> [EXTRACT TO READ]:
--- START ---

Measurement of fractional flow reserve (FFR) by intravenous infusion or intracoronary injection of adenosine is the reference method to determine the hemodynamic relevance of coronary artery stenoses. The goal of this prospective study was to compare standard (40 µg adenosine for the right and 80 µg for the left coronary artery) to high doses of intracoronary adenosine for FFR measurement.

Methods and results

In 130 intermediate coronary artery stenoses, two sequential FFR measurements were performed with standard-dose intracoronary application of adenosine (40 µg for the right and 80 μg for the left coronary artery), followed by one FFR measurement with a bolus of 200 μg for the right and 400 μg for the left coronary artery. There was strong correlation (r = 0.97, p < 0.001) between FFR values determined with standard-dose adenosine (0.86 ± 0.08) versus high-dose adenosine (0.85 ± 0.08). High-dose adenosine did not yield FFR values ≤0.80 or ≤0.75 significantly more frequently than standard-dose adenosine. Patients reported more discomfort after high-dose adenosine application compared to standard-dose adenosine (p < 0.001).

--- END ---

> [EXTRACTED MATERIAL]:
--- START ---

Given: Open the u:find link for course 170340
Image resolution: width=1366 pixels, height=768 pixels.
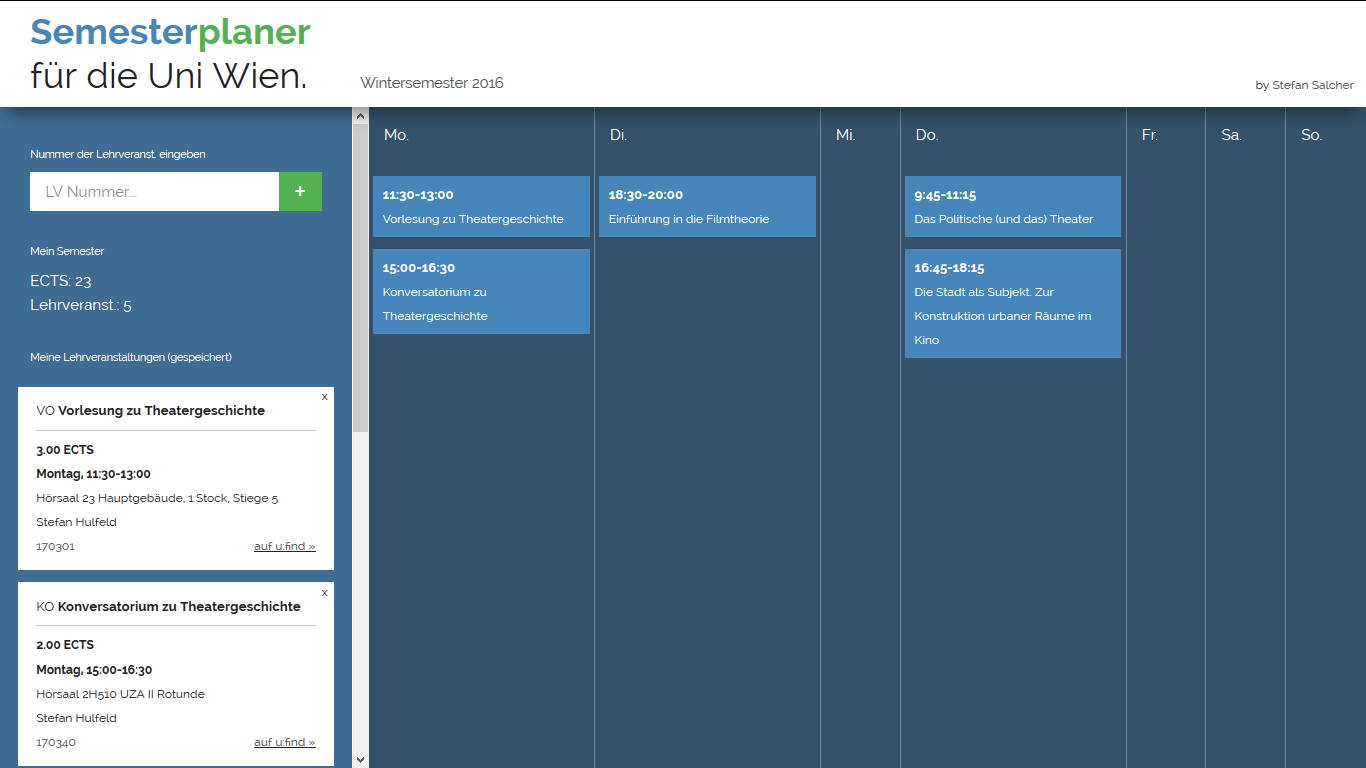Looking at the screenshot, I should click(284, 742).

--- END ---
--- START ---

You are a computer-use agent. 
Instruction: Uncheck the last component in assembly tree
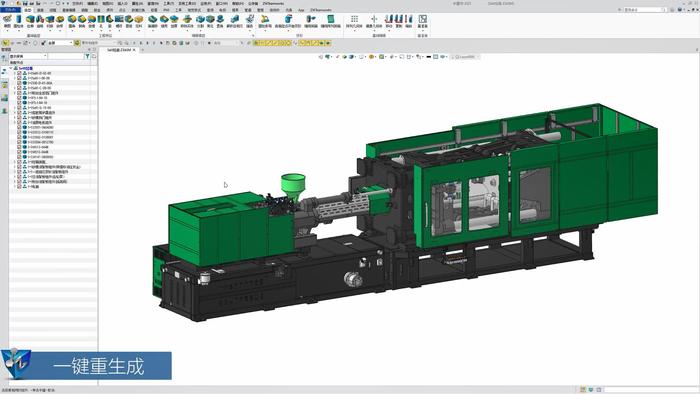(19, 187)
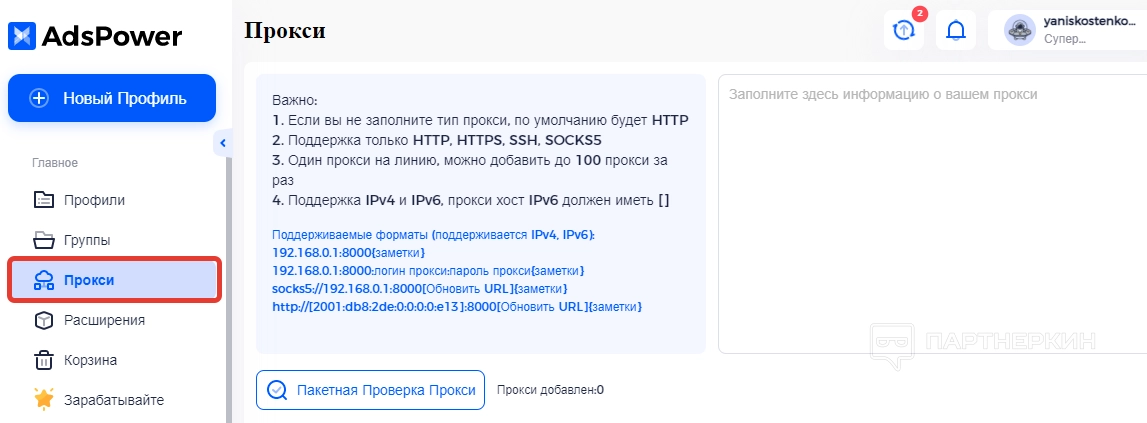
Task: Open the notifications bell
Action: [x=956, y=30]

--- END ---

> [REQUIRED ACTIONS]:
• A. List each intracoronary adenosine dose given in the FFR study text, and say which coronary artery it was for and whether it was the standard or the high dose.
• B. Retype the passage of the FFR study text that begins with the words "In 130 intermediate" and ends after "standard-dose adenosine (p < 0.001).".

> [EXPECTED OUTPUTS]:
• A.
- 40 µg: right coronary artery, standard dose
- 80 µg: left coronary artery, standard dose
- 200 µg: right coronary artery, high dose
- 400 µg: left coronary artery, high dose

• B.
In 130 intermediate coronary artery stenoses, two sequential FFR measurements were performed with standard-dose intracoronary application of adenosine (40 µg for the right and 80 μg for the left coronary artery), followed by one FFR measurement with a bolus of 200 μg for the right and 400 μg for the left coronary artery. There was strong correlation (r = 0.97, p < 0.001) between FFR values determined with standard-dose adenosine (0.86 ± 0.08) versus high-dose adenosine (0.85 ± 0.08). High-dose adenosine did not yield FFR values ≤0.80 or ≤0.75 significantly more frequently than standard-dose adenosine. Patients reported more discomfort after high-dose adenosine application compared to standard-dose adenosine (p < 0.001).